50あれば別に良くも悪くもないしな。ちょうどいい設定だろう。

 

 

「はぁ、別に受ける義理はないけど。あんまりアタシたちを侮らないでよね」

 

 

 

◇◆◆◇◆◆

 

 

「採点終わったぞ!すげぇ!100点だ!!

       全員合わせてな!!!」

 

 

こいつらマジかよ。全員赤点候補か!?

 

 

「逃げろ!」

「あ!!!待て!!何で四葉まで!」

「あはは!なんか前の学校思い出すね」

「厳しいとこだったもんねー」

「思い出したくもない」

「あいつ知ってんのかな?私たちが落第しかけて転校してきたって」

「あいつら……!あ?五月は逃げないのか?」

「どう考えても私が馬鹿なのが悪いから、復習しないといけません」

 

 

五月……お前って奴は!五月、と四葉はやる気があると見ていいのだろうか。まぁそれは追々理解していけばいいだろう。あ?もうこんな時間か。帰らないとな。

 

 

「復習に付き合ってやりたいところだが、生憎時間が時間だ。俺は帰るな」

「あ、待ってください。家まで送りますよ」

「え?」

 

 

◇◆◇◆◆◇

 

 

俺は五月にタクシーで家まで送ってしまってもらった。運賃4800円をカードで支払っていた。さすがブルジョワ……。
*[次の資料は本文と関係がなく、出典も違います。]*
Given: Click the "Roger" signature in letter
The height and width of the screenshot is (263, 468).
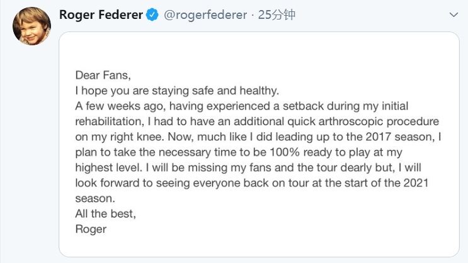Looking at the screenshot, I should click(91, 229).
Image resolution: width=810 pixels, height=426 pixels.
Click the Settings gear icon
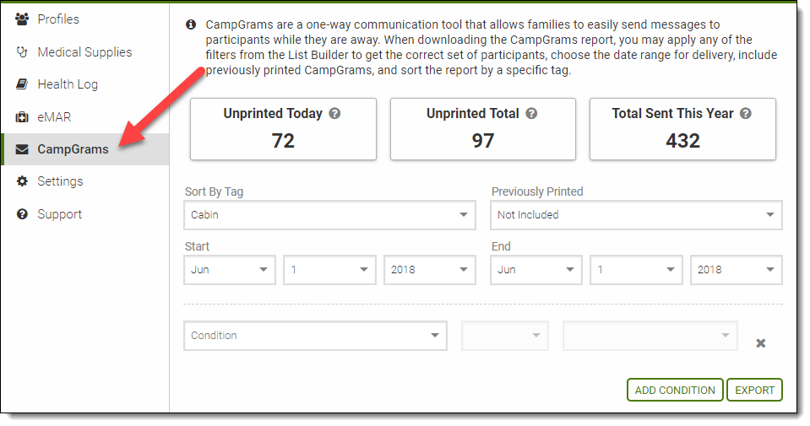coord(22,181)
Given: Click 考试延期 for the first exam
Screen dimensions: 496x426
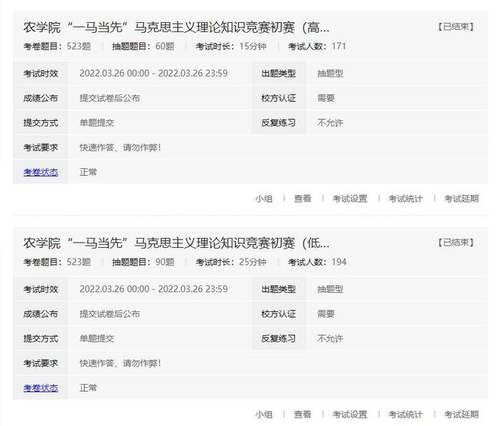Looking at the screenshot, I should (x=461, y=199).
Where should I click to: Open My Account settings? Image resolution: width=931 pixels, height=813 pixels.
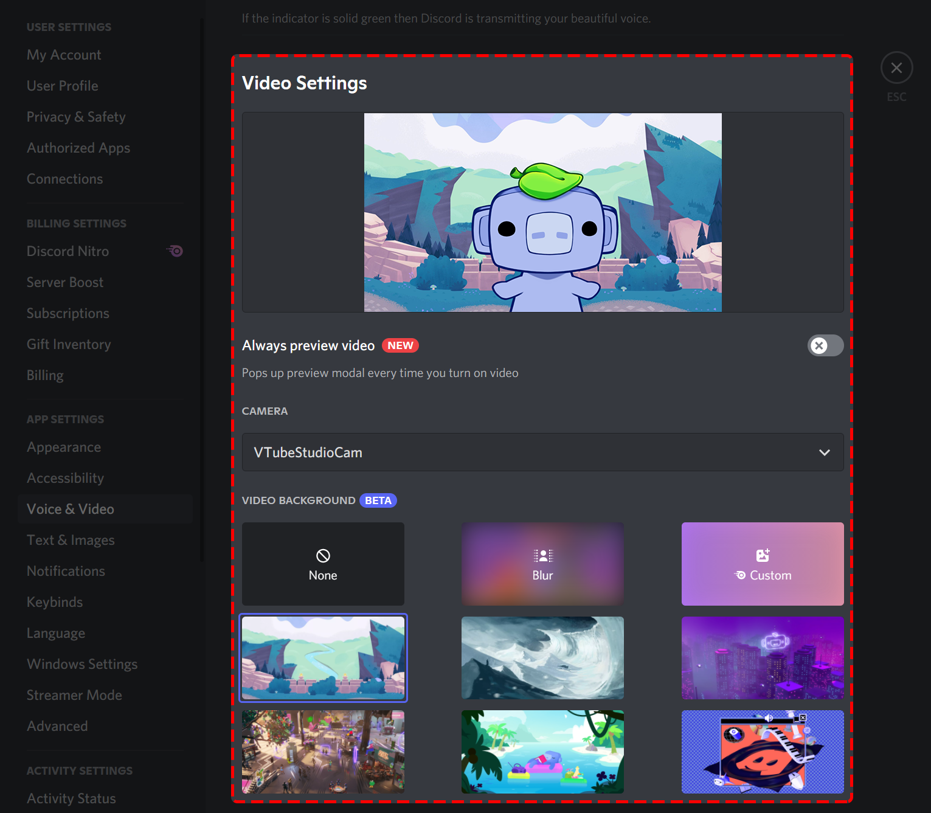(x=64, y=55)
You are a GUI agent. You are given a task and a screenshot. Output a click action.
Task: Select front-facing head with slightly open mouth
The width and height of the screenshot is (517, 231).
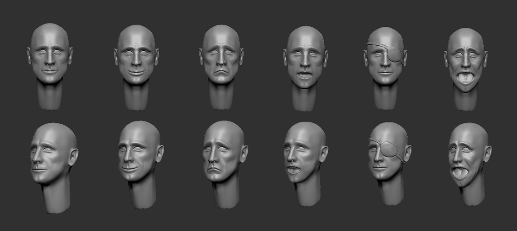point(305,58)
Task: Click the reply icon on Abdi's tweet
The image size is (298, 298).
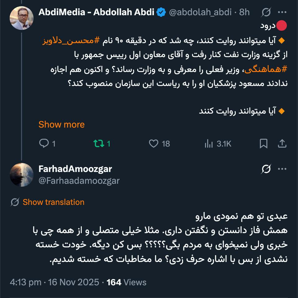Action: (44, 143)
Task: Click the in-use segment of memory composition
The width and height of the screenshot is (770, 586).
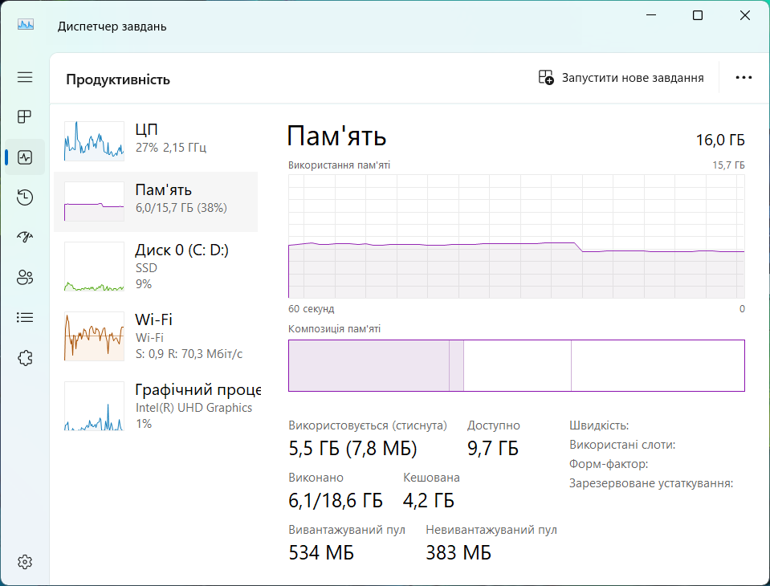Action: 368,365
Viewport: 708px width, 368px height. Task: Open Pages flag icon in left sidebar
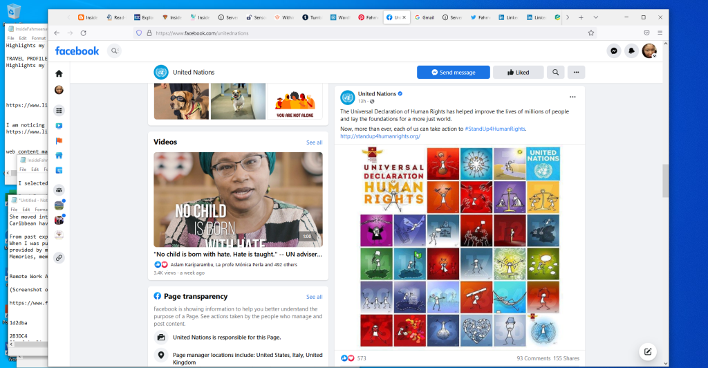pyautogui.click(x=59, y=141)
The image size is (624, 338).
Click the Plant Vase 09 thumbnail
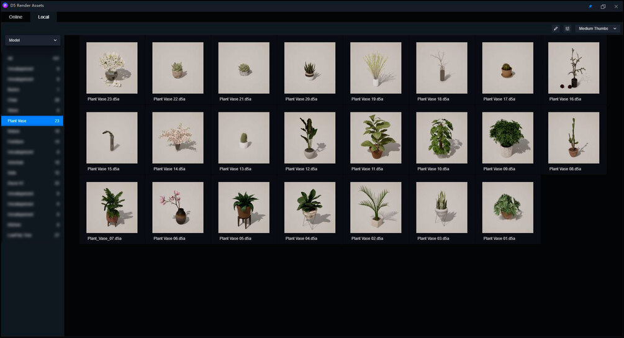[x=507, y=138]
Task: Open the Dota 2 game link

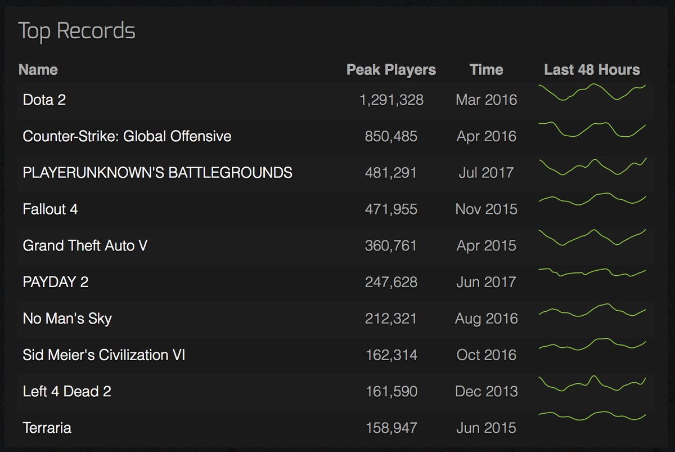Action: point(44,100)
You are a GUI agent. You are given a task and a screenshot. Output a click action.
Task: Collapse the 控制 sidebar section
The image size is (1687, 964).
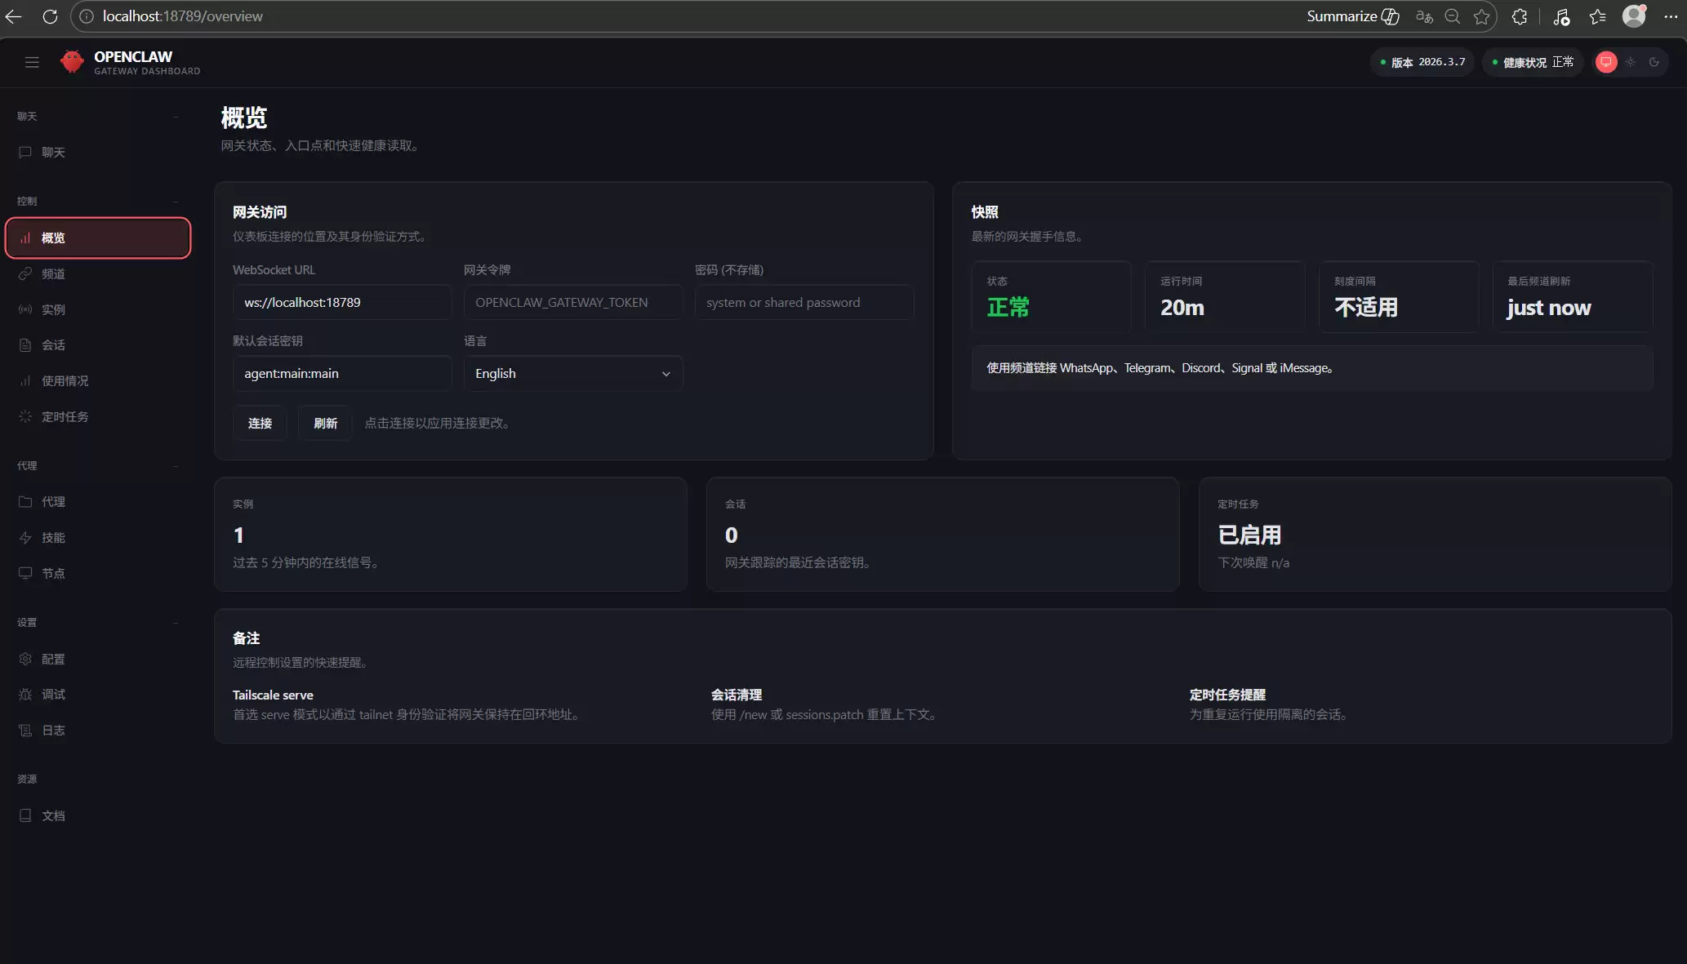click(176, 202)
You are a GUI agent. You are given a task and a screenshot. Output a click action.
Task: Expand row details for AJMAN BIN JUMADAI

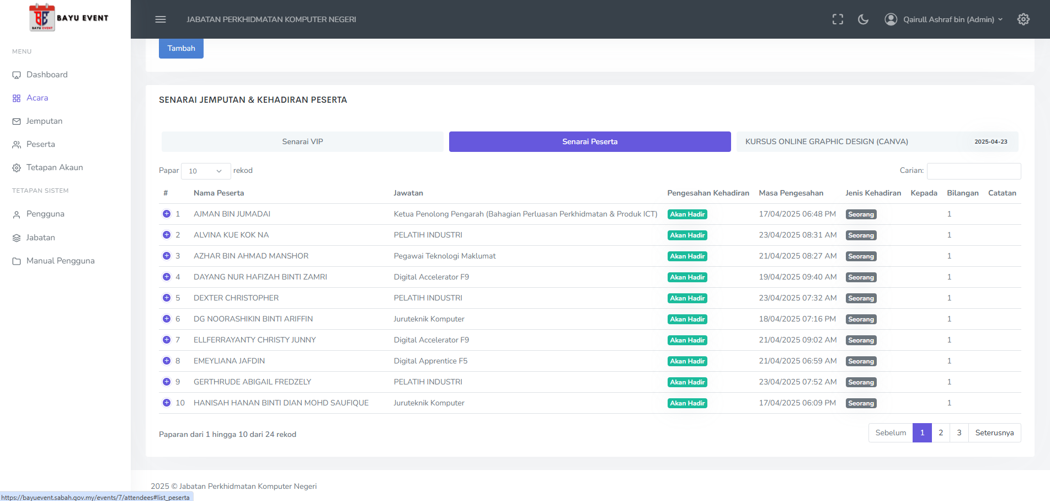coord(167,214)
そして今、何をしているかというと。五月が我が家に来ている。一体どうしてこうなった。

 

 

「わーい!五月さんって言うんですね!今ご飯できますからね!」

「まさか風太郎が女の子を連れてくる日が来るとはな!!ガハハハ!!」

「親父…」

「お?この牛乳消費期限が一週間前じゃねーか。危うく飲めなくなるところだったぜ!」

「親父……やめてくれ……」

「あは、あはは……」

 

 

おいほら見ろ。五月な野郎苦笑いしてるじゃねぇか。くそ…こいつ、というか五姉妹の誰にも俺の家の事情を知られたくなかった……。

 

 

「いやーお兄ちゃんが割りと早く帰ってきたからご飯間に合わなかったよ。家庭教師ちゃんとやってきた?」

「もちろん!バッチグーよ!!」

「そーなんだ!安心したよー!これで借金問題も解決だね!」

「らいは」

「あ、ごめん……」

 

 

そう。何を隠そう我が家には借金がある。これが一番知られたくなかったことだ。同情なんてされたくない。同情するなら金をくれ。

 

 

「はーい上杉家特製カレーと卵焼きでーす!お口に合うといいんだけど」

「ふん!お嬢様に庶民の味がわかるかね」

「コラ。そういう嫌みなところ直した方がいいよ」

 

 

痛てぇ……トレーで叩かれたぞ。妹よいつの間にそんな乱暴な子に……。

 

 

◆◇◆◇◆◇

 

 

「今日はご馳走さまでした」

「おう!風太郎通りまで送っていけ」

「おう。言われなくても分かってる。面倒だが、こいつ見てくれはいいからな。こいつに何かあったら俺が困る」

「えっ…上杉くんそれって……」

「こいつに何か危険があったら家庭教師の件、無くなりそうだしな」

「はぁ……五月さん。お兄ちゃんはクズで…自己中で最低な人間だけど……」

 

 

え、俺らいはにそう思われてたの?お兄ちゃん泣いちゃいそう。てか泣いていい?

 

 

「でも良いところもいっぱいあるんだ!だから、その…また家に遊びにでもご飯を食べにでも…来てくれる…?」

「もちろん!頭を使うとお腹が空きますから!またご馳走してください」

 

 

◇◆◇◆◇◆

 

 

夏前とはいえ、流石に夜はまだ少し冷える。コツコツと二人分の足音が静寂に響く。俺は五月を送っている最中だ。すると突然五月が足を止める。

 

 

「ここらで結構ですよ?ありがとうございます」

「タクシーとやらを呼んだのか」

 

 

間もなくタクシーがこちらに向かってきていた。

 

 

「今日は本当にありがとうございます。明日からよろしくお願いしますね」

「おう。言われなくても」

「それじゃあ…おやすみなさい」

「あぁ。おやすみ。気を付けて帰れよ」

 

 

こうして俺の波乱万丈な家庭教師生活が幕を開けた。




地の文が苦手。もっとこう上手く書けるようになりたいところです。